● Dataset records
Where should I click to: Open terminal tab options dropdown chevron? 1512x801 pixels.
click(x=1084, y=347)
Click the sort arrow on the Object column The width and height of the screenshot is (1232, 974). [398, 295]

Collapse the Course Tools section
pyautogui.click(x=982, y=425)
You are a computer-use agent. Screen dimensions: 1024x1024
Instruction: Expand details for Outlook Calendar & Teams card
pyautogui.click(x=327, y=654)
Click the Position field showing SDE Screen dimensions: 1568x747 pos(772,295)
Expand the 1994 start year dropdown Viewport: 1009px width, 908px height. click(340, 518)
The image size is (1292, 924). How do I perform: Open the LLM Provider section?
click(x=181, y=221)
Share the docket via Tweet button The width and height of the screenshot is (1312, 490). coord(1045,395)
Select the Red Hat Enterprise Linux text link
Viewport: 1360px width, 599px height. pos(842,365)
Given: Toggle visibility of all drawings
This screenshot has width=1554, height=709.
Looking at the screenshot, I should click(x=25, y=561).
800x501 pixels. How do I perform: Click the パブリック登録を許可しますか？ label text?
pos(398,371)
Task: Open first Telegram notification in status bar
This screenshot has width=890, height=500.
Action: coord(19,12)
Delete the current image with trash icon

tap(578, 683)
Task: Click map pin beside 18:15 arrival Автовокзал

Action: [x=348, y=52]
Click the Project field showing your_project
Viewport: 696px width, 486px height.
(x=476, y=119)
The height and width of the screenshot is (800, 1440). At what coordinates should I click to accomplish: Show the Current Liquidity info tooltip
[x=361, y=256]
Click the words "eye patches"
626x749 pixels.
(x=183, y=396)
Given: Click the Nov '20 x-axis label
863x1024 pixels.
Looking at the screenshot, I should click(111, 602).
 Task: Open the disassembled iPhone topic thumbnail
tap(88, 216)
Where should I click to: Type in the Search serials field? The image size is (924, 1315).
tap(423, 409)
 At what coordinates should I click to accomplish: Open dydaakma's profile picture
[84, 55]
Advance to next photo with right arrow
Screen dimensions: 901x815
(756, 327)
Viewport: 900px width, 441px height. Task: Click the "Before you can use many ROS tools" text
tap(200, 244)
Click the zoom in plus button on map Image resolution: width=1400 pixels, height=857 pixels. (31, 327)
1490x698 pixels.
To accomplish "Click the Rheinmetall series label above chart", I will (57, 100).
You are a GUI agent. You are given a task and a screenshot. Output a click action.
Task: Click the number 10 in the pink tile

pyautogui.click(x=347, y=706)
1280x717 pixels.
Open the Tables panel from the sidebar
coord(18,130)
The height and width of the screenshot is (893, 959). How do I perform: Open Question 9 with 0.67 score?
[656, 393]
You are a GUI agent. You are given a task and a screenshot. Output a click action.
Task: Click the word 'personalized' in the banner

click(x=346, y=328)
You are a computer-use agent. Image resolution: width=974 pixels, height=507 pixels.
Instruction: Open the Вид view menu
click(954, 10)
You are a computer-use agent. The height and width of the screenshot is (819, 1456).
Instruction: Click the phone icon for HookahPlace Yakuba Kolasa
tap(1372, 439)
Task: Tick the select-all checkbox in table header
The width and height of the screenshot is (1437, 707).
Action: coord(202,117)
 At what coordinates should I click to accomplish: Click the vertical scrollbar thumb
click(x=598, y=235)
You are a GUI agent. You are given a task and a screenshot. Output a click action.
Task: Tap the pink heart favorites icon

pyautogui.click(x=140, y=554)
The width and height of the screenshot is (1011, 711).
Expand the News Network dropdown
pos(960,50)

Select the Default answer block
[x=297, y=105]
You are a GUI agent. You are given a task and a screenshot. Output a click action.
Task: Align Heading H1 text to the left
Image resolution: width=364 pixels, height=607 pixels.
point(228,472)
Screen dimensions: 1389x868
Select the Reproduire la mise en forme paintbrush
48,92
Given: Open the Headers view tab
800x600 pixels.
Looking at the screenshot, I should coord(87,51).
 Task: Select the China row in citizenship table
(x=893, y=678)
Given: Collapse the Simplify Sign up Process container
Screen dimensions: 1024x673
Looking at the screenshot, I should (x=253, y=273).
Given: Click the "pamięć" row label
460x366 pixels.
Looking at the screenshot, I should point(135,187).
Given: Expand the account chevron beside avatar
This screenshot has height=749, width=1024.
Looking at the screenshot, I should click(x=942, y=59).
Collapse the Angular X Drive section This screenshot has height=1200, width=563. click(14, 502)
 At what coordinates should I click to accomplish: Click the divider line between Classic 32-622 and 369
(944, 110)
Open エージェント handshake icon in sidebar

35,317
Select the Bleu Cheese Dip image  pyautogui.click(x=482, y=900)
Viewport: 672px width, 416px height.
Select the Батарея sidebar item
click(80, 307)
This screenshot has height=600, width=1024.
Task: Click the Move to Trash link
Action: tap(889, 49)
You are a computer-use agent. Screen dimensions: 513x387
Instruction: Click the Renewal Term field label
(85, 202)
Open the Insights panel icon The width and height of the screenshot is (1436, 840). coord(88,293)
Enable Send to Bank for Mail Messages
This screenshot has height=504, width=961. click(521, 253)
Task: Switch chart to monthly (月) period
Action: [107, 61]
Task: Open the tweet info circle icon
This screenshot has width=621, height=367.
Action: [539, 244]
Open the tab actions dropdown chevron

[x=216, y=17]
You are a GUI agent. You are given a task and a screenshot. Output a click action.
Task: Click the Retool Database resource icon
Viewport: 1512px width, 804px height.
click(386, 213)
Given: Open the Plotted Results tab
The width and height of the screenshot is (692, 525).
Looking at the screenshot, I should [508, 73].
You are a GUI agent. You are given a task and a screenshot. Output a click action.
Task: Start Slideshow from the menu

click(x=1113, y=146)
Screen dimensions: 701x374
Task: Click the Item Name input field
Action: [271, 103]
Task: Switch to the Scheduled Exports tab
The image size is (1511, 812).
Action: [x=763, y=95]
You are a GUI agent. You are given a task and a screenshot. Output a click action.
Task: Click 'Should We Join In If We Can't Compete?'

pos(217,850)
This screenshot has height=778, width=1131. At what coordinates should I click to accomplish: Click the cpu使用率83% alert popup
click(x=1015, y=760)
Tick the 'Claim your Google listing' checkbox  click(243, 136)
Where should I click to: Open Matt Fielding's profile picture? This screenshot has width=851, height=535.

● Direction
Rewrite all of the data above as a numbered list, leaving out the blank lines.

● Task answer
1. Where should I click to: Open terminal tab options dropdown chevron? 1512x801 pixels.
2. click(x=1084, y=347)
3. Click the sort arrow on the Object column The width and height of the screenshot is (1232, 974). [398, 295]
4. Collapse the Course Tools section
5. pyautogui.click(x=982, y=425)
6. You are a computer-use agent. Screen dimensions: 1024x1024
7. Instruction: Expand details for Outlook Calendar & Teams card
8. pyautogui.click(x=327, y=654)
9. Click the Position field showing SDE Screen dimensions: 1568x747 pos(772,295)
10. Expand the 1994 start year dropdown Viewport: 1009px width, 908px height. click(340, 518)
11. The image size is (1292, 924). How do I perform: Open the LLM Provider section?
12. click(x=181, y=221)
13. Share the docket via Tweet button The width and height of the screenshot is (1312, 490). coord(1045,395)
14. Select the Red Hat Enterprise Linux text link
15. Viewport: 1360px width, 599px height. pos(842,365)
16. Given: Toggle visibility of all drawings
17. This screenshot has width=1554, height=709.
18. Looking at the screenshot, I should click(x=25, y=561).
19. 800x501 pixels. How do I perform: Click the パブリック登録を許可しますか？ label text?
20. pos(398,371)
21. Task: Open first Telegram notification in status bar
22. This screenshot has width=890, height=500.
23. Action: coord(19,12)
24. Delete the current image with trash icon
25. tap(578, 683)
26. Task: Click map pin beside 18:15 arrival Автовокзал
27. Action: [x=348, y=52]
28. Click the Project field showing your_project
29. Viewport: 696px width, 486px height.
30. (x=476, y=119)
31. The height and width of the screenshot is (800, 1440). At what coordinates should I click to accomplish: Show the Current Liquidity info tooltip
32. [x=361, y=256]
33. Click the words "eye patches"
34. 626x749 pixels.
35. (x=183, y=396)
36. Given: Click the Nov '20 x-axis label
37. 863x1024 pixels.
38. Looking at the screenshot, I should click(111, 602).
39.  Task: Open the disassembled iPhone topic thumbnail
40. tap(88, 216)
41. Where should I click to: Type in the Search serials field? The image size is (924, 1315).
42. tap(423, 409)
43.  At what coordinates should I click to accomplish: Open dydaakma's profile picture
44. [84, 55]
45. Advance to next photo with right arrow
46. Screen dimensions: 901x815
47. (756, 327)
48. Viewport: 900px width, 441px height. Task: Click the "Before you can use many ROS tools" text
49. tap(200, 244)
50. Click the zoom in plus button on map Image resolution: width=1400 pixels, height=857 pixels. (31, 327)
51. 1490x698 pixels.
52. To accomplish "Click the Rheinmetall series label above chart", I will (57, 100).
53. You are a GUI agent. You are given a task and a screenshot. Output a click action.
54. Task: Click the number 10 in the pink tile
55. pyautogui.click(x=347, y=706)
56. 1280x717 pixels.
57. Open the Tables panel from the sidebar
58. coord(18,130)
59. The height and width of the screenshot is (893, 959). How do I perform: Open Question 9 with 0.67 score?
60. [656, 393]
61. You are a GUI agent. You are given a task and a screenshot. Output a click action.
62. Task: Click the word 'personalized' in the banner
63. click(x=346, y=328)
64. You are a computer-use agent. Image resolution: width=974 pixels, height=507 pixels.
65. Instruction: Open the Вид view menu
66. click(954, 10)
67. You are a computer-use agent. The height and width of the screenshot is (819, 1456).
68. Instruction: Click the phone icon for HookahPlace Yakuba Kolasa
69. tap(1372, 439)
70. Task: Tick the select-all checkbox in table header
71. The width and height of the screenshot is (1437, 707).
72. Action: coord(202,117)
73.  At what coordinates should I click to accomplish: Click the vertical scrollbar thumb
74. click(x=598, y=235)
75. You are a GUI agent. You are given a task and a screenshot. Output a click action.
76. Task: Tap the pink heart favorites icon
77. pyautogui.click(x=140, y=554)
78. The width and height of the screenshot is (1011, 711).
79. Expand the News Network dropdown
80. pos(960,50)
81. Select the Default answer block
82. [x=297, y=105]
83. You are a GUI agent. You are given a task and a screenshot. Output a click action.
84. Task: Align Heading H1 text to the left
85. Image resolution: width=364 pixels, height=607 pixels.
86. point(228,472)
87. Screen dimensions: 1389x868
88. Select the Reproduire la mise en forme paintbrush
89. 48,92
90. Given: Open the Headers view tab
91. 800x600 pixels.
92. Looking at the screenshot, I should coord(87,51).
93.  Task: Select the China row in citizenship table
94. (x=893, y=678)
95. Given: Collapse the Simplify Sign up Process container
96. Screen dimensions: 1024x673
97. Looking at the screenshot, I should (x=253, y=273).
98. Given: Click the "pamięć" row label
99. 460x366 pixels.
100. Looking at the screenshot, I should point(135,187).
101. Given: Expand the account chevron beside avatar
102. This screenshot has height=749, width=1024.
103. Looking at the screenshot, I should click(x=942, y=59).
104. Collapse the Angular X Drive section This screenshot has height=1200, width=563. click(14, 502)
105.  At what coordinates should I click to accomplish: Click the divider line between Classic 32-622 and 369
106. (944, 110)
107. Open エージェント handshake icon in sidebar
108. 35,317
109. Select the Bleu Cheese Dip image  pyautogui.click(x=482, y=900)
110. Viewport: 672px width, 416px height.
111. Select the Батарея sidebar item
112. click(80, 307)
113. This screenshot has height=600, width=1024.
114. Task: Click the Move to Trash link
115. Action: tap(889, 49)
116. You are a computer-use agent. Screen dimensions: 513x387
117. Instruction: Click the Renewal Term field label
118. (85, 202)
119. Open the Insights panel icon The width and height of the screenshot is (1436, 840). coord(88,293)
120. Enable Send to Bank for Mail Messages
121. This screenshot has height=504, width=961. click(521, 253)
122. Task: Switch chart to monthly (月) period
123. Action: [107, 61]
124. Task: Open the tweet info circle icon
125. This screenshot has width=621, height=367.
126. Action: [539, 244]
127. Open the tab actions dropdown chevron
128. [x=216, y=17]
129. You are a GUI agent. You are given a task and a screenshot. Output a click action.
130. Task: Click the Retool Database resource icon
131. Viewport: 1512px width, 804px height.
132. click(386, 213)
133. Given: Open the Plotted Results tab
134. The width and height of the screenshot is (692, 525).
135. Looking at the screenshot, I should [508, 73].
136. You are a GUI agent. You are given a task and a screenshot. Output a click action.
137. Task: Start Slideshow from the menu
138. click(x=1113, y=146)
139. Screen dimensions: 701x374
140. Task: Click the Item Name input field
141. Action: [271, 103]
142. Task: Switch to the Scheduled Exports tab
143. The image size is (1511, 812).
144. Action: [x=763, y=95]
145. You are a GUI agent. You are given a task and a screenshot. Output a click action.
146. Task: Click 'Should We Join In If We Can't Compete?'
147. pos(217,850)
148. This screenshot has height=778, width=1131. At what coordinates should I click to accomplish: Click the cpu使用率83% alert popup
149. click(x=1015, y=760)
150. Tick the 'Claim your Google listing' checkbox  click(243, 136)
151. Where should I click to: Open Matt Fielding's profile picture? This screenshot has width=851, height=535.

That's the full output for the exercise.